Restate the lines exactly, starting at the line that contains "[0] (162, 48)" and finishing with the final line of the records.
Segment Open
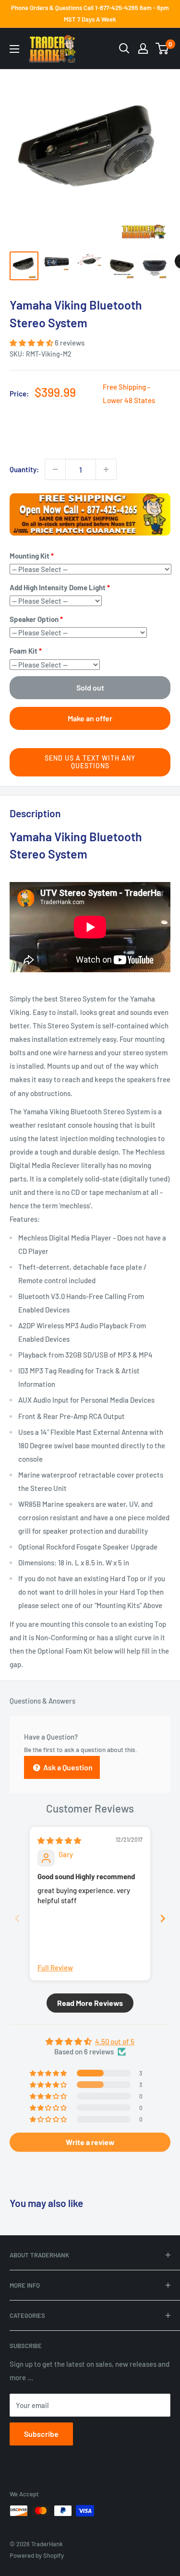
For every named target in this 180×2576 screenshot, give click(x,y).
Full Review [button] (55, 1967)
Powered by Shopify (37, 2555)
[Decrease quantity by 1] (55, 469)
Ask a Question (67, 1767)
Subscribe (41, 2433)
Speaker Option (34, 619)
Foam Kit (23, 650)
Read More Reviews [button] (90, 2002)
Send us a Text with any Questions (90, 762)
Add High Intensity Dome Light (58, 587)
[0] (162, 48)
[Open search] (124, 48)
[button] (32, 342)
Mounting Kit (29, 555)
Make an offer (90, 718)
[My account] (143, 48)
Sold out (90, 687)
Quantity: (24, 469)
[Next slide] (162, 1918)
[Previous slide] (17, 1918)
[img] (59, 1840)
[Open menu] (14, 49)
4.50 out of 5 (114, 2041)
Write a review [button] (90, 2142)
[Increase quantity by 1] (106, 469)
Segment Closed
Answer section.
[0] (162, 48)
[Open search] (124, 48)
[button] (32, 342)
Mounting Kit (29, 555)
Make an offer (90, 718)
[My account] (143, 48)
Sold out (90, 687)
Quantity: (24, 469)
[Next slide] (162, 1918)
[Previous slide] (17, 1918)
[img] (59, 1840)
[Open menu] (14, 49)
4.50 out of 5 (114, 2041)
Write a review [button] (90, 2142)
[Increase quantity by 1] (106, 469)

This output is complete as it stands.